• Indian banks are reluctant to lend to electric-bus makers for supply to ailing State transport operators over concerns on recovery of dues, hurting India’s goal of curbing vehicle emissions, said banking, industry and government sources.
  • Lack of funding is limiting the ability of e-bus makers to participate in Central government tenders to supply to States, the sources told Reuters, threatening to slow the electrification of major public transport now reliant on diesel.
  • India wants to deploy 50,000 e-buses over the next 4-5 years at an estimated cost of ₹1 trillion.
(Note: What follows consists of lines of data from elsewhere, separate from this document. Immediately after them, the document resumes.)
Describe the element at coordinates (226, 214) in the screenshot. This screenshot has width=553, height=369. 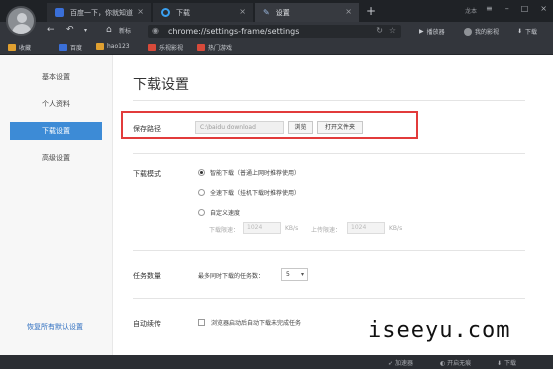
I see `radio-label: 自定义速度` at that location.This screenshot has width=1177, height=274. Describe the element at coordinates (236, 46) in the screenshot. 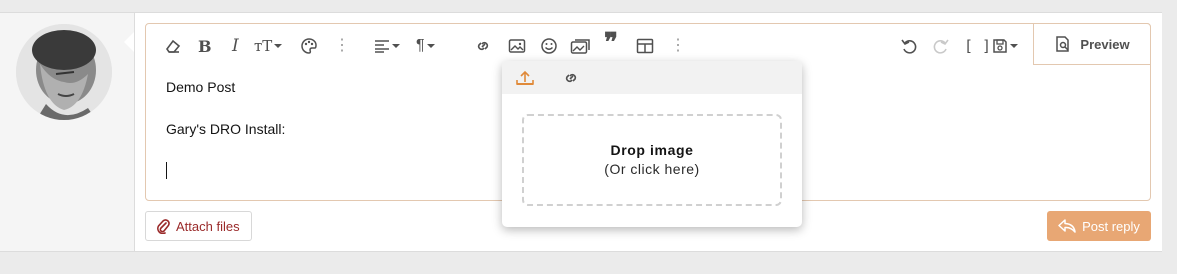

I see `italic-icon: I` at that location.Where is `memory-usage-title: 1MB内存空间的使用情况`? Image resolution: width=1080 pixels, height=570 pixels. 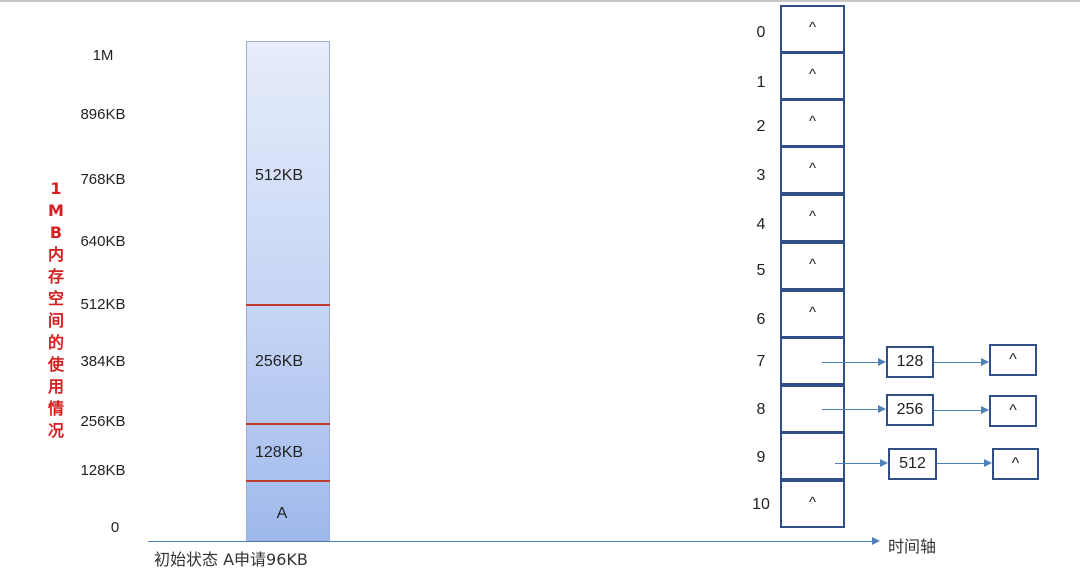
memory-usage-title: 1MB内存空间的使用情况 is located at coordinates (56, 310).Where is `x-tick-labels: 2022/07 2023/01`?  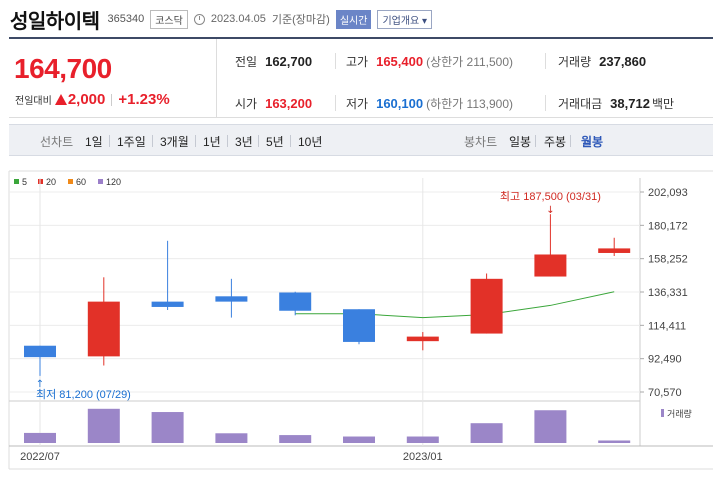 x-tick-labels: 2022/07 2023/01 is located at coordinates (232, 457).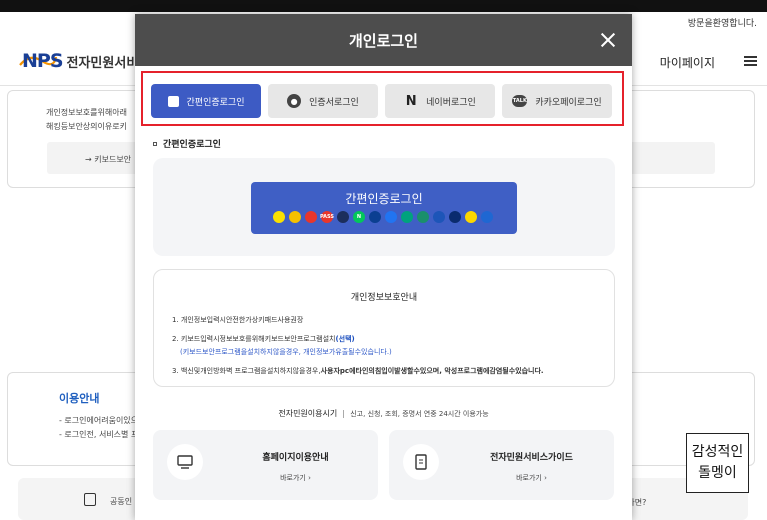 The width and height of the screenshot is (767, 520). I want to click on tab-simple-auth: 간편인증로그인, so click(206, 101).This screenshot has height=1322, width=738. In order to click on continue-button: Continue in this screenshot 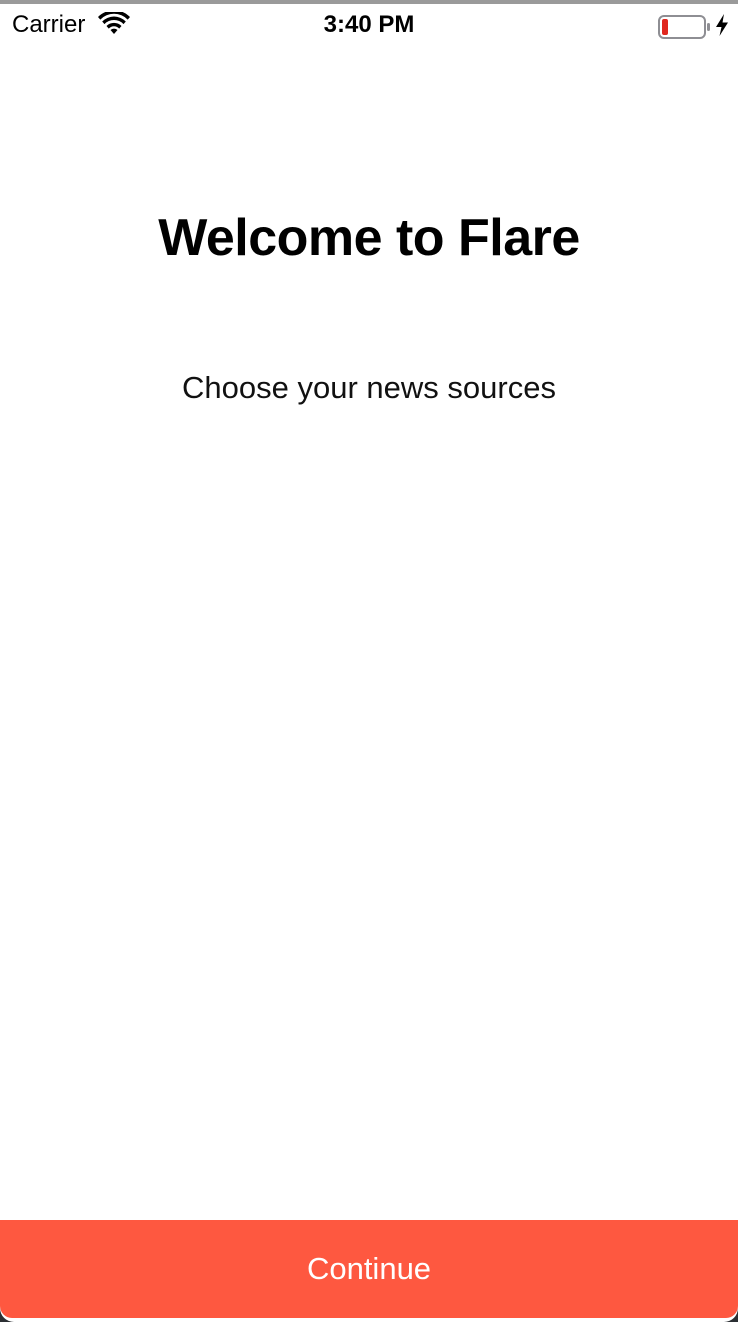, I will do `click(369, 1269)`.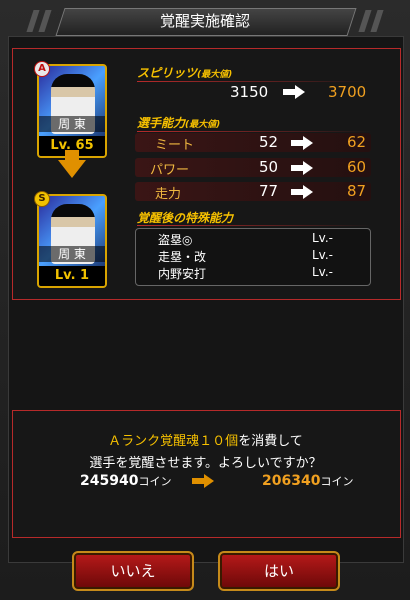 This screenshot has width=410, height=600. I want to click on stat-before: 52, so click(269, 142).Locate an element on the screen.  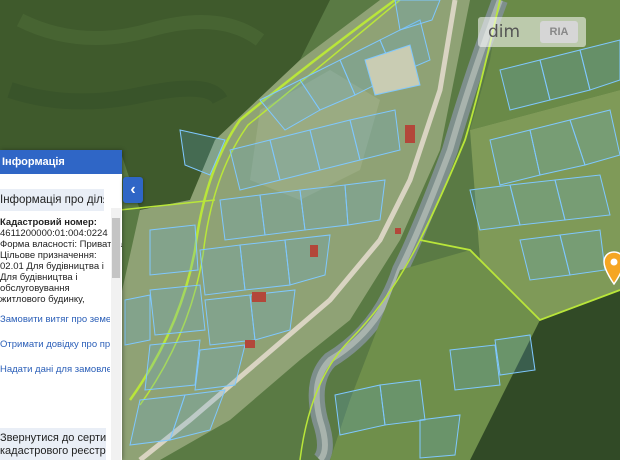
scrollbar is located at coordinates (116, 334).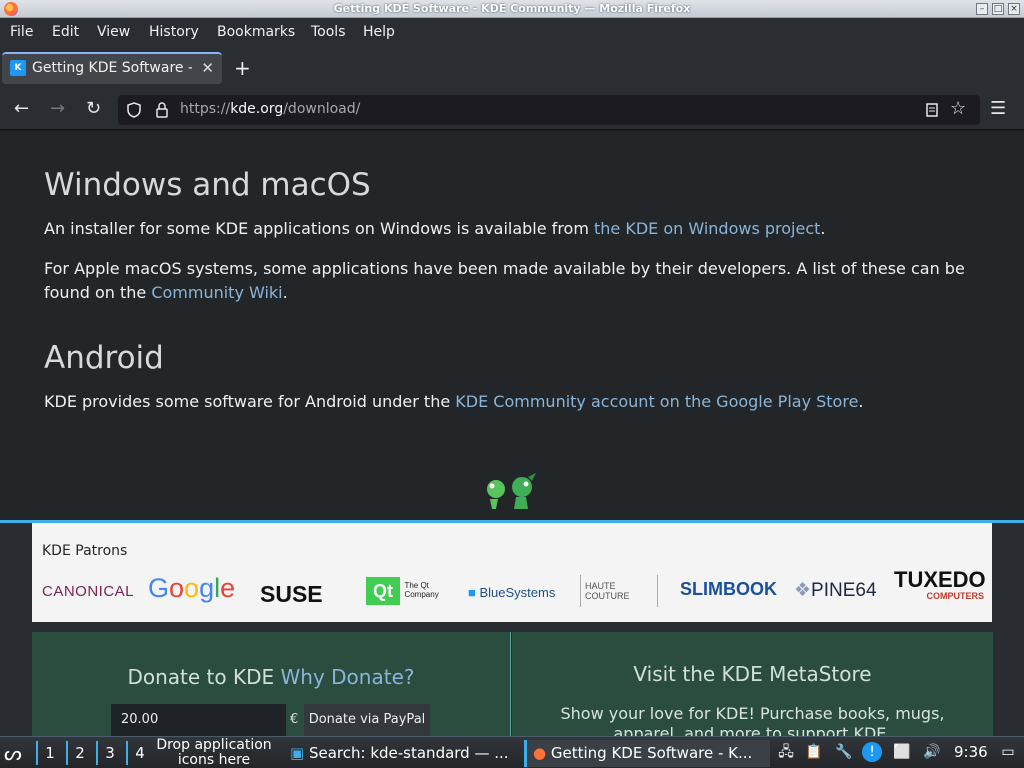  Describe the element at coordinates (328, 32) in the screenshot. I see `menu-tools: Tools` at that location.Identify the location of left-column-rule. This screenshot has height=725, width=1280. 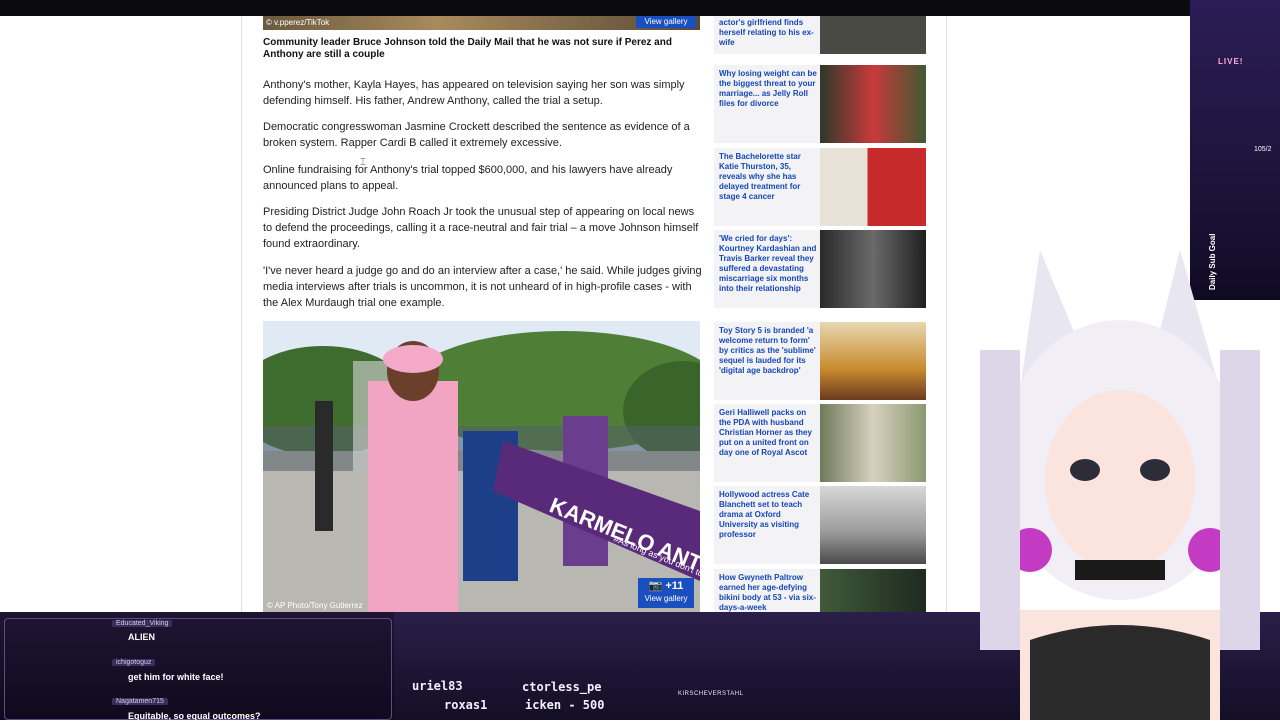
(242, 314).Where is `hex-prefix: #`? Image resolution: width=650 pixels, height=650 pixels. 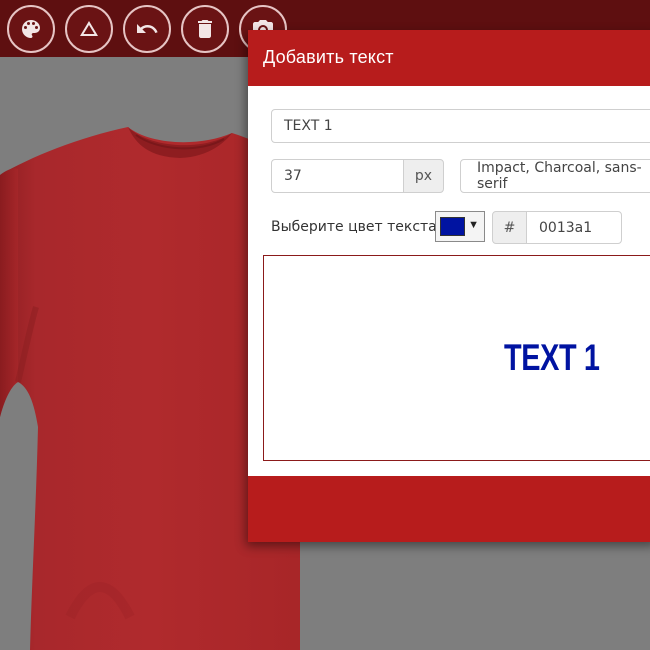 hex-prefix: # is located at coordinates (510, 228). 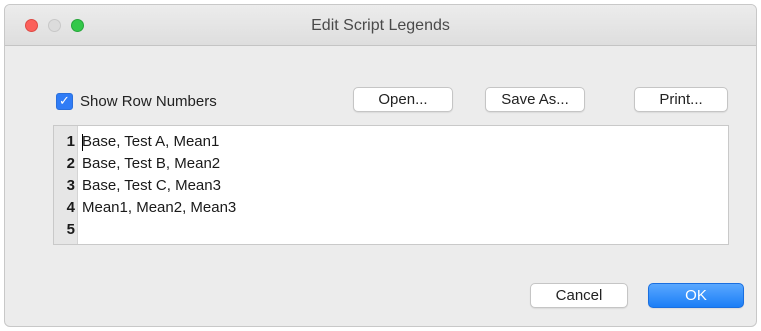 I want to click on show-row-numbers-option: ✓ Show Row Numbers, so click(x=136, y=101).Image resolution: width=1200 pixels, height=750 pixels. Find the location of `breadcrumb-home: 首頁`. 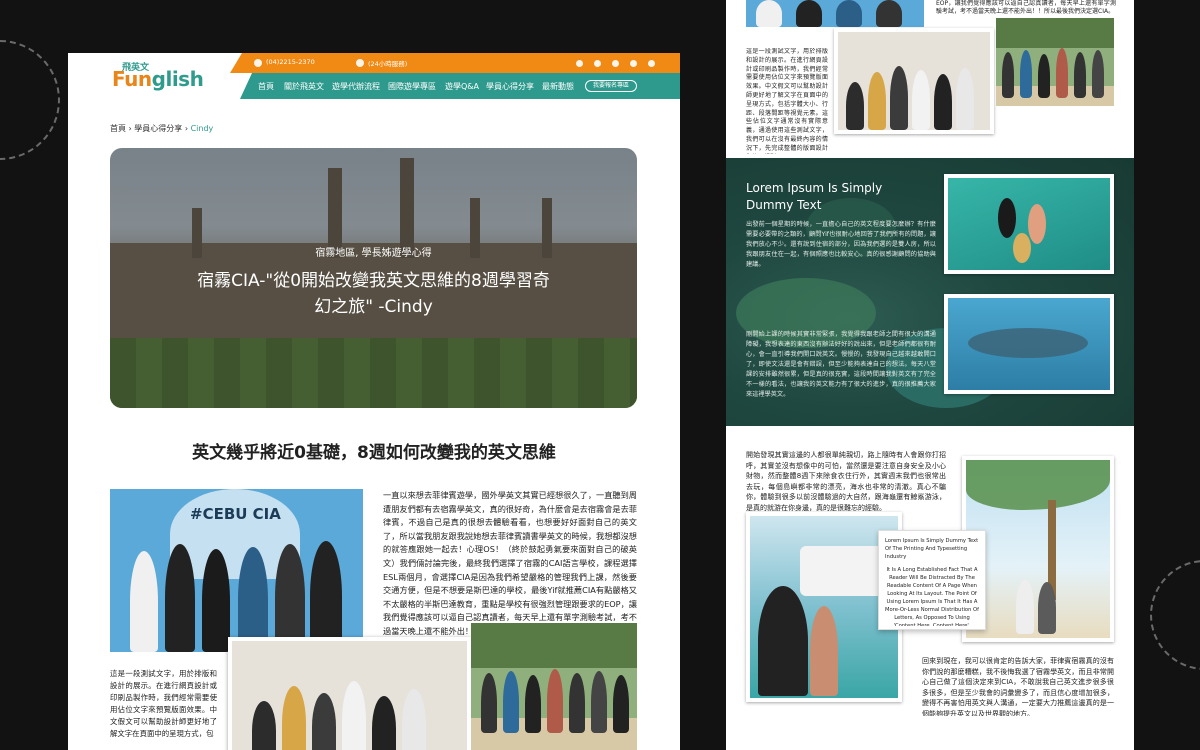

breadcrumb-home: 首頁 is located at coordinates (118, 128).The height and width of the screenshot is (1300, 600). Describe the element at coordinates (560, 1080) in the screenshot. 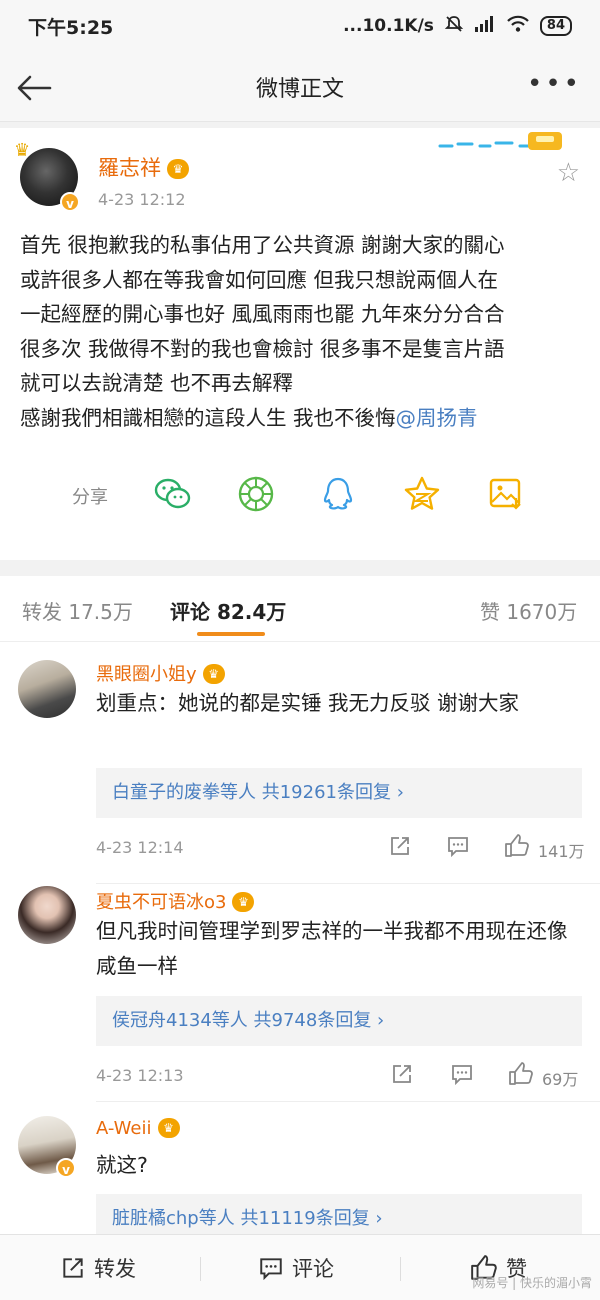

I see `like-count: 69万` at that location.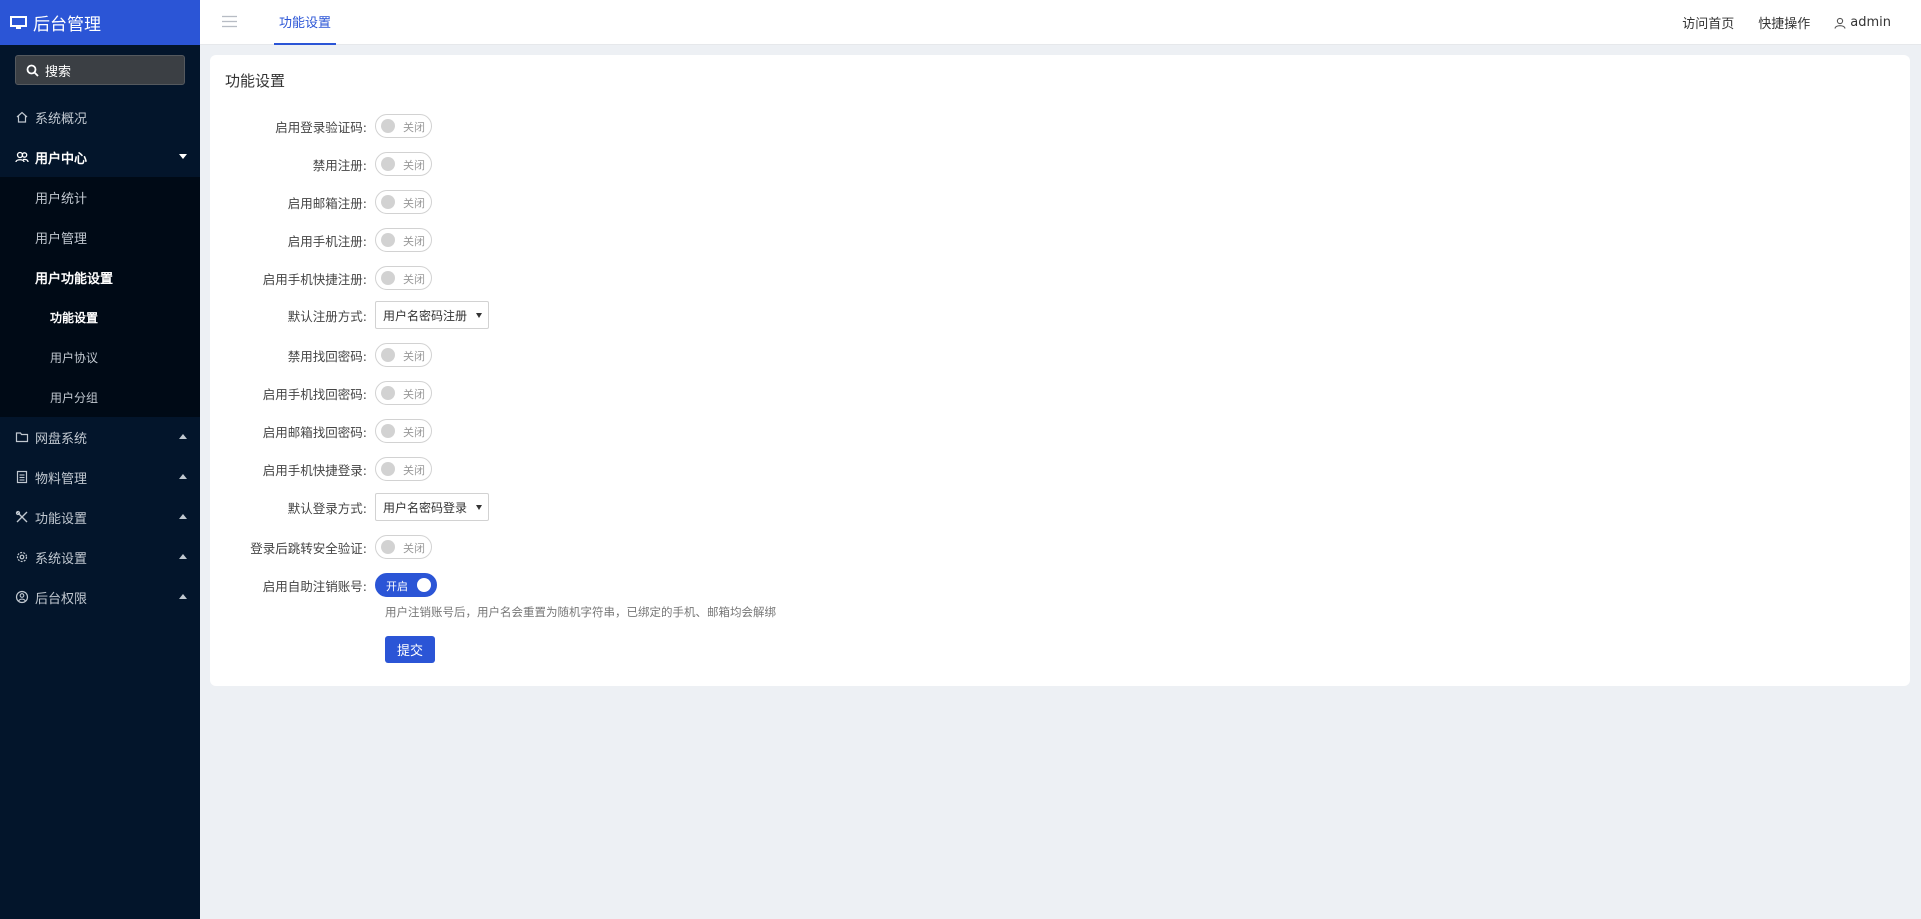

As of now, 6,740 e-buses have been approved by the Central government that provides incentives for related infrastructure, of which close to a third have been deployed in States.
  • A senior bank official, who did not wish to be named, said it was risky to lend to manufacturers to build buses for the State transport undertakings (STUs), as many are in bad financial condition because they are often forced to keep fares low.
  • Mahesh Babu, chief executive of e-bus maker Switch Mobility, said: “most of the contracts related to STUs are seen by banks as high risk” and called for payment security for bus makers.

‘Delays, but no defaults’

  • “There have been no instances of default in India though there are delays,” said an STU official in north India, but added that “a payment security mechanism may instil confidence among lenders”.
  • Each electric bus costs ₹12.5 million, about five times that of a diesel one.
  • Financing diesel buses is safer because in the case of default, banks can repossess the asset and easily redeploy it. E-buses need charging and other infrastructure that may not be available everywhere, said another banker.
  • Nevertheless, the government-run Convergence Energy Services Ltd., which aggregates demand from States for electric vehicles, on Thursday issued a tender to procure 6,450 e-buses — the country’s largest so far.
  • Switch Mobility, the EV arm of Ashok Leyland, PMI Electro and JBM Auto responded to the latest tender. But notable exceptions were Tata Motors, India’s largest commercial vehicle manufacturer, and Olectra Greentech, the Indian technology partner of Chinese auto major BYD, two sources said.
  • A Tata Motors spokesperson said there was a need for “adequate safeguards with appropriate payment security mechanisms” to make such ventures bankable. The firm would look at participating in future tenders once such measures were in place, the spokesperson said.
  • The road transport sector accounts for 13% of carbon emissions in India.
  • Buses are one of the most significant modes of public transport and STUs own and operate 1,50,000 buses that carry 70 million passengers daily.